As I discuss in this answer, how the Vedas originated is that from time immemorial, sages known as Dṛṣṭas (literally seers) have heard sacred verses (mantras) directly from the gods during a state of Tapasya (deep meditation). And then in the Dvāpara Yuga (the age before the current one), a sage named Kṛṣṇa Dvaipāyana Vedavyāsa (Vyāsa for short) compiled these verses from all those different sages into a coherent work, dividing them into a set of four books we call the Vedas. (Technically Vyāsa only compiled the Rig, Yajus, and Sāma Veda; the Atharvaṇa Veda was compiled by the sages Atharva and Aṅgiras).
But Vyāsa wasn't the first one to compile and divide the Vedas, and he won't be the last. Vedavyāsa is in fact a title, assigned to a different person in every Dvāpara Yuga, as described by Vyāsa's father Parāśara in the Viṣṇu purāṇa:
Twenty-eight times have the Vedas been arranged by the great Rishis in the Vaivaśvata Manvantara in the Dvāpara age, and consequently eight and twenty Vyāsa have passed away; by whom, in their respective periods, the Veda has been divided into four. In the first Dvāpara age the distribution was made by Svayambhu (Brahma) himself; ... I [Parāśara] was the Vyāsa of the twenty-sixth Dvāpara, and was succeeded by Jaratkāru; the Vyāsa of the twenty-eighth, who followed him, was Kṛṣṇa Dvaipāyana. These are the twenty-eight elder Vyāsas, by whom, in the preceding Dvāpara ages, the Veda has been divided into four. In the next Dvāpara, [Aśvatthāma] Drauṇi (the son of Droṇa) will be the Vyāsa, when my son, the Muni Kṛṣṇa Dvaipāyana, who is the actual Vyāsa, shall cease to be (in that character).
My question is, why do the Vedas need to be recompiled and redivided in every Dvāpara Yuga? I can understand if the knowledge of the Vedas is lost over the generations as people die, and thus in every Dvāpara Yuga someone needs to go back to all the sages and find out the verses they heard from the gods. But most of the people mentioned in the above quote are Cirañjīvis (immortals), so why doesn't the new Vedavyāsa just ask some previous one for their compiled work?
Vyāsa's father Parāśara is immortal, for instance, so couldn't Vyāsa have just asked his dad for the verses he had compiled two Dvāpara Yugas ago? And Aśvatthāma is immortal (as I discuss in this answer), and he's alive right now, so rather than waiting until the next Dvāpara Yuga, couldn't he just walk into a bookstore tomorrow and buy a copy of Vyāsa's version of the Vedas?

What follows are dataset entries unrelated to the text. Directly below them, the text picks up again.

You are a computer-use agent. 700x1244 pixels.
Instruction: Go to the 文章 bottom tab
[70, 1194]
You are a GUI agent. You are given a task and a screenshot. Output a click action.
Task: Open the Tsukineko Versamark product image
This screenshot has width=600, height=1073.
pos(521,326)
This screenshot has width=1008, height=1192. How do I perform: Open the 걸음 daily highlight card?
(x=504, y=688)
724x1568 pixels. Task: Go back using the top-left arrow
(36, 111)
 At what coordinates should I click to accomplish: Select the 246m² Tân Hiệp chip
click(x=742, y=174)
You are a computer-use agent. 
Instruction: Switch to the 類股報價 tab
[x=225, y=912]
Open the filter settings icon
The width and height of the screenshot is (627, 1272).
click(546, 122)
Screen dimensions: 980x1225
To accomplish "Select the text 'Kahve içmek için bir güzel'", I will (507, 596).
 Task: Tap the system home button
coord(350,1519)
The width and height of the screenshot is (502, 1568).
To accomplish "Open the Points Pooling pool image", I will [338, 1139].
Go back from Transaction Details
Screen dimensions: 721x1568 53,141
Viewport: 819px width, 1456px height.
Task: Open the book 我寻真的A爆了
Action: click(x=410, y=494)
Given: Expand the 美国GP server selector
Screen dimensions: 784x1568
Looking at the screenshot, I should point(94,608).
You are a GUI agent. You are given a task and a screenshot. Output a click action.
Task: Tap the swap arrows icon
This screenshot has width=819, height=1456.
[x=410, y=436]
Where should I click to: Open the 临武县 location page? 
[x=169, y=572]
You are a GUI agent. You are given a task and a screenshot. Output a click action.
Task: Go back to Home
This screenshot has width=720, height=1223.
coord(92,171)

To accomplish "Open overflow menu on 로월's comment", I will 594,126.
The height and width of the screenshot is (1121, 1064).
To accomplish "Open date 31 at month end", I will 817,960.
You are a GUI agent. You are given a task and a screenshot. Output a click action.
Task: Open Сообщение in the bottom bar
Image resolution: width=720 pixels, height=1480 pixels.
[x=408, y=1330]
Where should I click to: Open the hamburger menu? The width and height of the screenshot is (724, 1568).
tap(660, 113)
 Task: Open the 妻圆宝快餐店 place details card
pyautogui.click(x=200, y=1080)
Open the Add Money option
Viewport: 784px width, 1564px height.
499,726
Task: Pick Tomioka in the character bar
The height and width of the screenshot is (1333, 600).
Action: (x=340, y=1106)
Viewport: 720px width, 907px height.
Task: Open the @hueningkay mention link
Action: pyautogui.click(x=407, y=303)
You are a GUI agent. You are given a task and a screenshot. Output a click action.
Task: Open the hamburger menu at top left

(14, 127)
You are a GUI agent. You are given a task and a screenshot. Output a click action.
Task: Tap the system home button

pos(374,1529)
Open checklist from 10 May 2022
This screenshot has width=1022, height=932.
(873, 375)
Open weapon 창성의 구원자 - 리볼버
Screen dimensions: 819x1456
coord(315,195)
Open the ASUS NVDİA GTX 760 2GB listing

Or if there's an issue of all the original Śākhās (recensions) not being included in the books they sell in bookstores, couldn't Aśvatthāma have just gotten the Vedas from Vyāsa himself in the last Dvāpara Yuga, especially considering that he was a student of Vyāsa?
Is the issue simply that the compiled Vedas grow in size each time, because in the intervening years between Dvāpara Yugas, sages will have heard certain verses from the gods that had never been heard before? Is Vyāsa's version of the Vedas bigger than Parāśara's, and will Aśvatthāma's be even bigger? Are there any scriptures that describe this?